* **Given exercise**
Retype all of the lines below exactly as they appear.

[Lines of data]
==========

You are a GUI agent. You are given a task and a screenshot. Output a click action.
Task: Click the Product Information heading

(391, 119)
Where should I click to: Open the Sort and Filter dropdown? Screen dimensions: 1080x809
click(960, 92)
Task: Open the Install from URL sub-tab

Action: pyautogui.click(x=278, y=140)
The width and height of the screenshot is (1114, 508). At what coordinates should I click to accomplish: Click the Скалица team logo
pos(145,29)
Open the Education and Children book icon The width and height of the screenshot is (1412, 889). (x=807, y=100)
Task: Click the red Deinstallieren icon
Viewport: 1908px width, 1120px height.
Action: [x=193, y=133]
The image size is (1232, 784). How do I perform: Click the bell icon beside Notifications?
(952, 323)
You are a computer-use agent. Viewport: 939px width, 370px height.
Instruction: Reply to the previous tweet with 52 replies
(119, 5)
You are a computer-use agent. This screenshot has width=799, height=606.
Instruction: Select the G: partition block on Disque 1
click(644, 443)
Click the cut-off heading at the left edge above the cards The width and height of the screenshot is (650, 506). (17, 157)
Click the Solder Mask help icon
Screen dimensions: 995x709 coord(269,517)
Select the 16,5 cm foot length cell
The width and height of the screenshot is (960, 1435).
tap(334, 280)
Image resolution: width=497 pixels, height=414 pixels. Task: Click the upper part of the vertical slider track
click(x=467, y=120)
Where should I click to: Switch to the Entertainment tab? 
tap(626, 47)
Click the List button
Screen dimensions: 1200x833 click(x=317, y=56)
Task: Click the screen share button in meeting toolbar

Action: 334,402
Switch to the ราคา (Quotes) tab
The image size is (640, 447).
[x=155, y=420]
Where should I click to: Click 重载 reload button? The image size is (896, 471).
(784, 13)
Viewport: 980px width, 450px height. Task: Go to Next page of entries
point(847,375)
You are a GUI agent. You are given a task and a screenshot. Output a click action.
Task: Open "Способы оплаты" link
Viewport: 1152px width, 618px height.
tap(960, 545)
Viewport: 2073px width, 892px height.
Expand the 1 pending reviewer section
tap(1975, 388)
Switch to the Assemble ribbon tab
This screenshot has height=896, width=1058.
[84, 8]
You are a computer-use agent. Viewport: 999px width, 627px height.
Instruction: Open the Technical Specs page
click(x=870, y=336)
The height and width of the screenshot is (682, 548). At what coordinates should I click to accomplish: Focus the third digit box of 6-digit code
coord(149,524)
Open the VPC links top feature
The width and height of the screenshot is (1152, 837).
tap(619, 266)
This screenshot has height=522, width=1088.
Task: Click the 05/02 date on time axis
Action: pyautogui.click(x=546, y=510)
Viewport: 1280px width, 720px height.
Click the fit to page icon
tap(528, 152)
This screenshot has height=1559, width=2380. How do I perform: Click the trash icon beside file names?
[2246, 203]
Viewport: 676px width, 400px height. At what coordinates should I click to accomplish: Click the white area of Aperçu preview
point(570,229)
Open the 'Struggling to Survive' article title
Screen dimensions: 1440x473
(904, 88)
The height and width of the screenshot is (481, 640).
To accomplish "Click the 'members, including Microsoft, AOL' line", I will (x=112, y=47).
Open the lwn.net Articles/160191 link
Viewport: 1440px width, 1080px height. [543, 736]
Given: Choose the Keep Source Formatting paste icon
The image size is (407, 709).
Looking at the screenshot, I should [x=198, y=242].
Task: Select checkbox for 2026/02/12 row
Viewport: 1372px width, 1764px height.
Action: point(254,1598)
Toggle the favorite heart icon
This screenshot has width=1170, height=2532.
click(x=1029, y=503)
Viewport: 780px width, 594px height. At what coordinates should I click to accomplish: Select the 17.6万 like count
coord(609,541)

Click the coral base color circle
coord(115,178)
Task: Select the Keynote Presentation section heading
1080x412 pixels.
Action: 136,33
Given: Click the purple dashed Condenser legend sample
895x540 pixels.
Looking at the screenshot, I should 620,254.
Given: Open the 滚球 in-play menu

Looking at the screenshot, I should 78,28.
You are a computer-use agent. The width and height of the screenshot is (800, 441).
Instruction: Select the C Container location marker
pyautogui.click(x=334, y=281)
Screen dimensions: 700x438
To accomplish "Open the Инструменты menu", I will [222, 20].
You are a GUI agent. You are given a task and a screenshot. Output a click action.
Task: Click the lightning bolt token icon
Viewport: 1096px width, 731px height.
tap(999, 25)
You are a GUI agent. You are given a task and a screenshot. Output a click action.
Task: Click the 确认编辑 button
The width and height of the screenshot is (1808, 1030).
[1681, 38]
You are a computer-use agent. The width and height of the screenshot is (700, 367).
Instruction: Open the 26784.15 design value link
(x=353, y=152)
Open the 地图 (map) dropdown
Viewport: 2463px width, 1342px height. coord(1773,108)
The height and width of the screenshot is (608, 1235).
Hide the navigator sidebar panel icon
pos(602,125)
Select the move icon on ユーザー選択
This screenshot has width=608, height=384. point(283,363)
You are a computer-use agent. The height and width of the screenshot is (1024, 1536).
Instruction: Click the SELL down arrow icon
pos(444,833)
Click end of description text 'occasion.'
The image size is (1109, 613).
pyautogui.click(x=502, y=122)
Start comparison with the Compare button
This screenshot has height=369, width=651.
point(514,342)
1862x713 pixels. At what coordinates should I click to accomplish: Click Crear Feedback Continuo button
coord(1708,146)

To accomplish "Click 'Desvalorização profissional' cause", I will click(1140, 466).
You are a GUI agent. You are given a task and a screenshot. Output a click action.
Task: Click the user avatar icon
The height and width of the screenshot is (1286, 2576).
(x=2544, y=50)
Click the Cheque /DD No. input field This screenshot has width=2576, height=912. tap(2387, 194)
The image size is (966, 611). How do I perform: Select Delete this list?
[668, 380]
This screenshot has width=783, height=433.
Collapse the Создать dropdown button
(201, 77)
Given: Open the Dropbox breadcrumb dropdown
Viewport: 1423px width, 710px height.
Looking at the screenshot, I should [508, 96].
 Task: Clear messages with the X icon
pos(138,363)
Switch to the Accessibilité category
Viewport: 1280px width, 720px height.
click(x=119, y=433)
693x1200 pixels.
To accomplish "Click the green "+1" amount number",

==========

* **Correct answer**
You are a GUI agent. You are given a task and a screenshot. Output a click action.
Task: Click the Product Information heading

(391, 119)
Where should I click to: Open the Sort and Filter dropdown? Screen dimensions: 1080x809
click(960, 92)
Task: Open the Install from URL sub-tab

Action: pyautogui.click(x=278, y=140)
The width and height of the screenshot is (1114, 508). At what coordinates should I click to accomplish: Click the Скалица team logo
pos(145,29)
Open the Education and Children book icon The width and height of the screenshot is (1412, 889). (x=807, y=100)
Task: Click the red Deinstallieren icon
Viewport: 1908px width, 1120px height.
Action: [x=193, y=133]
The image size is (1232, 784). How do I perform: Click the bell icon beside Notifications?
(952, 323)
You are a computer-use agent. Viewport: 939px width, 370px height.
Instruction: Reply to the previous tweet with 52 replies
(119, 5)
You are a computer-use agent. This screenshot has width=799, height=606.
Instruction: Select the G: partition block on Disque 1
click(644, 443)
Click the cut-off heading at the left edge above the cards The width and height of the screenshot is (650, 506). (17, 157)
Click the Solder Mask help icon
Screen dimensions: 995x709 coord(269,517)
Select the 16,5 cm foot length cell
The width and height of the screenshot is (960, 1435).
tap(334, 280)
Image resolution: width=497 pixels, height=414 pixels. Task: Click the upper part of the vertical slider track
click(x=467, y=120)
Where should I click to: Switch to the Entertainment tab? 
tap(626, 47)
Click the List button
Screen dimensions: 1200x833 click(x=317, y=56)
Task: Click the screen share button in meeting toolbar

Action: 334,402
Switch to the ราคา (Quotes) tab
The image size is (640, 447).
[x=155, y=420]
Where should I click to: Click 重载 reload button? The image size is (896, 471).
(784, 13)
Viewport: 980px width, 450px height. Task: Go to Next page of entries
point(847,375)
You are a GUI agent. You are given a task and a screenshot. Output a click action.
Task: Open "Способы оплаты" link
Viewport: 1152px width, 618px height.
tap(960, 545)
Viewport: 2073px width, 892px height.
Expand the 1 pending reviewer section
tap(1975, 388)
Switch to the Assemble ribbon tab
This screenshot has height=896, width=1058.
[84, 8]
You are a computer-use agent. Viewport: 999px width, 627px height.
Instruction: Open the Technical Specs page
click(x=870, y=336)
The height and width of the screenshot is (682, 548). At what coordinates should I click to accomplish: Focus the third digit box of 6-digit code
coord(149,524)
Open the VPC links top feature
The width and height of the screenshot is (1152, 837).
tap(619, 266)
This screenshot has height=522, width=1088.
Task: Click the 05/02 date on time axis
Action: pyautogui.click(x=546, y=510)
Viewport: 1280px width, 720px height.
Click the fit to page icon
tap(528, 152)
This screenshot has height=1559, width=2380. How do I perform: Click the trash icon beside file names?
[2246, 203]
Viewport: 676px width, 400px height. At what coordinates should I click to accomplish: Click the white area of Aperçu preview
point(570,229)
Open the 'Struggling to Survive' article title
Screen dimensions: 1440x473
(904, 88)
The height and width of the screenshot is (481, 640).
To accomplish "Click the 'members, including Microsoft, AOL' line", I will (x=112, y=47).
Open the lwn.net Articles/160191 link
Viewport: 1440px width, 1080px height. [543, 736]
Given: Choose the Keep Source Formatting paste icon
The image size is (407, 709).
Looking at the screenshot, I should [x=198, y=242].
Task: Select checkbox for 2026/02/12 row
Viewport: 1372px width, 1764px height.
Action: point(254,1598)
Toggle the favorite heart icon
This screenshot has width=1170, height=2532.
click(x=1029, y=503)
Viewport: 780px width, 594px height. At what coordinates should I click to accomplish: Select the 17.6万 like count
coord(609,541)

Click the coral base color circle
coord(115,178)
Task: Select the Keynote Presentation section heading
1080x412 pixels.
Action: 136,33
Given: Click the purple dashed Condenser legend sample
895x540 pixels.
Looking at the screenshot, I should 620,254.
Given: Open the 滚球 in-play menu

Looking at the screenshot, I should 78,28.
You are a computer-use agent. The width and height of the screenshot is (800, 441).
Instruction: Select the C Container location marker
pyautogui.click(x=334, y=281)
Screen dimensions: 700x438
To accomplish "Open the Инструменты menu", I will [222, 20].
You are a GUI agent. You are given a task and a screenshot. Output a click action.
Task: Click the lightning bolt token icon
Viewport: 1096px width, 731px height.
tap(999, 25)
You are a GUI agent. You are given a task and a screenshot. Output a click action.
Task: Click the 确认编辑 button
The width and height of the screenshot is (1808, 1030).
[1681, 38]
You are a computer-use agent. The width and height of the screenshot is (700, 367).
Instruction: Open the 26784.15 design value link
(x=353, y=152)
Open the 地图 (map) dropdown
Viewport: 2463px width, 1342px height. coord(1773,108)
The height and width of the screenshot is (608, 1235).
Hide the navigator sidebar panel icon
pos(602,125)
Select the move icon on ユーザー選択
This screenshot has width=608, height=384. point(283,363)
You are a computer-use agent. The height and width of the screenshot is (1024, 1536).
Instruction: Click the SELL down arrow icon
pos(444,833)
Click end of description text 'occasion.'
The image size is (1109, 613).
pyautogui.click(x=502, y=122)
Start comparison with the Compare button
This screenshot has height=369, width=651.
point(514,342)
1862x713 pixels. At what coordinates should I click to accomplish: Click Crear Feedback Continuo button
coord(1708,146)

To accomplish "Click 'Desvalorização profissional' cause", I will click(1140, 466).
You are a GUI agent. You are given a task and a screenshot. Output a click action.
Task: Click the user avatar icon
The height and width of the screenshot is (1286, 2576).
(x=2544, y=50)
Click the Cheque /DD No. input field This screenshot has width=2576, height=912. tap(2387, 194)
The image size is (966, 611). How do I perform: Select Delete this list?
[668, 380]
This screenshot has width=783, height=433.
Collapse the Создать dropdown button
(201, 77)
Given: Open the Dropbox breadcrumb dropdown
Viewport: 1423px width, 710px height.
Looking at the screenshot, I should [508, 96].
 Task: Clear messages with the X icon
pos(138,363)
Switch to the Accessibilité category
Viewport: 1280px width, 720px height.
click(x=119, y=433)
693x1200 pixels.
To accomplish "Click the green "+1" amount number",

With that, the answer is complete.